**INSTRUCTIONS TO FOLLOW**
Every record must be copied exactly. Leave nothing out.

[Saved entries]
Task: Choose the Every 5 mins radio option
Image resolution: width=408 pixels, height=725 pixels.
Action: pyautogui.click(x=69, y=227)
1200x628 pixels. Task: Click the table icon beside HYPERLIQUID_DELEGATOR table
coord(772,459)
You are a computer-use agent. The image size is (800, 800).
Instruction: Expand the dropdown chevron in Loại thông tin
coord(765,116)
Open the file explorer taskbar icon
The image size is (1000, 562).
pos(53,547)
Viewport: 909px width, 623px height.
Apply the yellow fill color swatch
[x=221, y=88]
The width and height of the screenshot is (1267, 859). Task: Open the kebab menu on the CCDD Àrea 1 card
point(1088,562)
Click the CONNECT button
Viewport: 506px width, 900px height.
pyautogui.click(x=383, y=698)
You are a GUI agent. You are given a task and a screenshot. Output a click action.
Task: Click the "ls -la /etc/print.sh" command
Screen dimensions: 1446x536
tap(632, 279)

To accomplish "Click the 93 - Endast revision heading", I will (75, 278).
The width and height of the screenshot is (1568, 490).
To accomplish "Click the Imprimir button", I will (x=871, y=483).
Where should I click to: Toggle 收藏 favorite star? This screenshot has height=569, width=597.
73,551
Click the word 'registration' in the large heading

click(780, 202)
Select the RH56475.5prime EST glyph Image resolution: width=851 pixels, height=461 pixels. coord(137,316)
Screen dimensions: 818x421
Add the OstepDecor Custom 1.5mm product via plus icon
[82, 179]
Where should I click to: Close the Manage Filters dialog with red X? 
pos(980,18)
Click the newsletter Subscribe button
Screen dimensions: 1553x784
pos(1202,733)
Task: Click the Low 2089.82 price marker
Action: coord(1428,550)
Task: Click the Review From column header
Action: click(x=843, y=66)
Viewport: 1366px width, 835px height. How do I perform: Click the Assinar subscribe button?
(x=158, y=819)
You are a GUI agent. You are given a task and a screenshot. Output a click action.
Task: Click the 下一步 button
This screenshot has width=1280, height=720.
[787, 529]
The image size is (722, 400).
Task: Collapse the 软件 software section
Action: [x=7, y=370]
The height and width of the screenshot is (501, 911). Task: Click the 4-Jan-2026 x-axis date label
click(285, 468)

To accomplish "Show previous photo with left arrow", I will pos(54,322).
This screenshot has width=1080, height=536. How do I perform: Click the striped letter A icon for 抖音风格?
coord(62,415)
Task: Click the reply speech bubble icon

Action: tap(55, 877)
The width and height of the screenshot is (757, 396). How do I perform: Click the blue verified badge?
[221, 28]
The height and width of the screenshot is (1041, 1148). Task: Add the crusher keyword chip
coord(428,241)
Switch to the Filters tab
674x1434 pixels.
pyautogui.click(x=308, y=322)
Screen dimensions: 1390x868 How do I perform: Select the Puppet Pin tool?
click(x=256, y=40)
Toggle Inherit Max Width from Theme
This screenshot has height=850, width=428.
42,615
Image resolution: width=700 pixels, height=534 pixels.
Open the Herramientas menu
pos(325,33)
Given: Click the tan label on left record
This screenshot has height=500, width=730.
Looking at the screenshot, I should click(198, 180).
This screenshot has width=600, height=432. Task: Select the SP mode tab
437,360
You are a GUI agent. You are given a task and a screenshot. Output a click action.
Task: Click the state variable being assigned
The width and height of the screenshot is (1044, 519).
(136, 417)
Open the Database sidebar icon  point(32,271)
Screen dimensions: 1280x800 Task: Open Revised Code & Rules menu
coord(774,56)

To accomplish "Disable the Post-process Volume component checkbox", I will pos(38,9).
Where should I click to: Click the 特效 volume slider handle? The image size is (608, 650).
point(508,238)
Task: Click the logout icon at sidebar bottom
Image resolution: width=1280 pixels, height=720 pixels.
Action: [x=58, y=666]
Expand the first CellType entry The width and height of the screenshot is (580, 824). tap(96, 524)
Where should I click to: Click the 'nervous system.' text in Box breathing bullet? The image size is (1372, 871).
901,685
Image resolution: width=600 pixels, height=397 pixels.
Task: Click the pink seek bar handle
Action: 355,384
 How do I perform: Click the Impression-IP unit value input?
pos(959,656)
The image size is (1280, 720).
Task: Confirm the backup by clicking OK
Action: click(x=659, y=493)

**SOLUTION FOR THIS PROBLEM**
Task: Choose the Every 5 mins radio option
Image resolution: width=408 pixels, height=725 pixels.
Action: pyautogui.click(x=69, y=227)
1200x628 pixels. Task: Click the table icon beside HYPERLIQUID_DELEGATOR table
coord(772,459)
You are a computer-use agent. The image size is (800, 800).
Instruction: Expand the dropdown chevron in Loại thông tin
coord(765,116)
Open the file explorer taskbar icon
The image size is (1000, 562).
pos(53,547)
Viewport: 909px width, 623px height.
Apply the yellow fill color swatch
[x=221, y=88]
The width and height of the screenshot is (1267, 859). Task: Open the kebab menu on the CCDD Àrea 1 card
point(1088,562)
Click the CONNECT button
Viewport: 506px width, 900px height.
pyautogui.click(x=383, y=698)
You are a GUI agent. You are given a task and a screenshot. Output a click action.
Task: Click the "ls -la /etc/print.sh" command
Screen dimensions: 1446x536
tap(632, 279)

To accomplish "Click the 93 - Endast revision heading", I will (75, 278).
The width and height of the screenshot is (1568, 490).
To accomplish "Click the Imprimir button", I will (x=871, y=483).
Where should I click to: Toggle 收藏 favorite star? This screenshot has height=569, width=597.
73,551
Click the word 'registration' in the large heading

click(780, 202)
Select the RH56475.5prime EST glyph Image resolution: width=851 pixels, height=461 pixels. coord(137,316)
Screen dimensions: 818x421
Add the OstepDecor Custom 1.5mm product via plus icon
[82, 179]
Where should I click to: Close the Manage Filters dialog with red X? 
pos(980,18)
Click the newsletter Subscribe button
Screen dimensions: 1553x784
pos(1202,733)
Task: Click the Low 2089.82 price marker
Action: coord(1428,550)
Task: Click the Review From column header
Action: click(x=843, y=66)
Viewport: 1366px width, 835px height. How do I perform: Click the Assinar subscribe button?
(x=158, y=819)
You are a GUI agent. You are given a task and a screenshot. Output a click action.
Task: Click the 下一步 button
This screenshot has width=1280, height=720.
[787, 529]
The image size is (722, 400).
Task: Collapse the 软件 software section
Action: [x=7, y=370]
The height and width of the screenshot is (501, 911). Task: Click the 4-Jan-2026 x-axis date label
click(285, 468)

To accomplish "Show previous photo with left arrow", I will pos(54,322).
This screenshot has width=1080, height=536. How do I perform: Click the striped letter A icon for 抖音风格?
coord(62,415)
Task: Click the reply speech bubble icon

Action: tap(55, 877)
The width and height of the screenshot is (757, 396). How do I perform: Click the blue verified badge?
[221, 28]
The height and width of the screenshot is (1041, 1148). Task: Add the crusher keyword chip
coord(428,241)
Switch to the Filters tab
674x1434 pixels.
pyautogui.click(x=308, y=322)
Screen dimensions: 1390x868 How do I perform: Select the Puppet Pin tool?
click(x=256, y=40)
Toggle Inherit Max Width from Theme
This screenshot has height=850, width=428.
42,615
Image resolution: width=700 pixels, height=534 pixels.
Open the Herramientas menu
pos(325,33)
Given: Click the tan label on left record
This screenshot has height=500, width=730.
Looking at the screenshot, I should click(198, 180).
This screenshot has width=600, height=432. Task: Select the SP mode tab
437,360
You are a GUI agent. You are given a task and a screenshot. Output a click action.
Task: Click the state variable being assigned
The width and height of the screenshot is (1044, 519).
(136, 417)
Open the Database sidebar icon  point(32,271)
Screen dimensions: 1280x800 Task: Open Revised Code & Rules menu
coord(774,56)

To accomplish "Disable the Post-process Volume component checkbox", I will pos(38,9).
Where should I click to: Click the 特效 volume slider handle? The image size is (608, 650).
point(508,238)
Task: Click the logout icon at sidebar bottom
Image resolution: width=1280 pixels, height=720 pixels.
Action: [x=58, y=666]
Expand the first CellType entry The width and height of the screenshot is (580, 824). tap(96, 524)
Where should I click to: Click the 'nervous system.' text in Box breathing bullet? The image size is (1372, 871).
901,685
Image resolution: width=600 pixels, height=397 pixels.
Task: Click the pink seek bar handle
Action: 355,384
 How do I perform: Click the Impression-IP unit value input?
pos(959,656)
The image size is (1280, 720).
Task: Confirm the backup by clicking OK
Action: click(x=659, y=493)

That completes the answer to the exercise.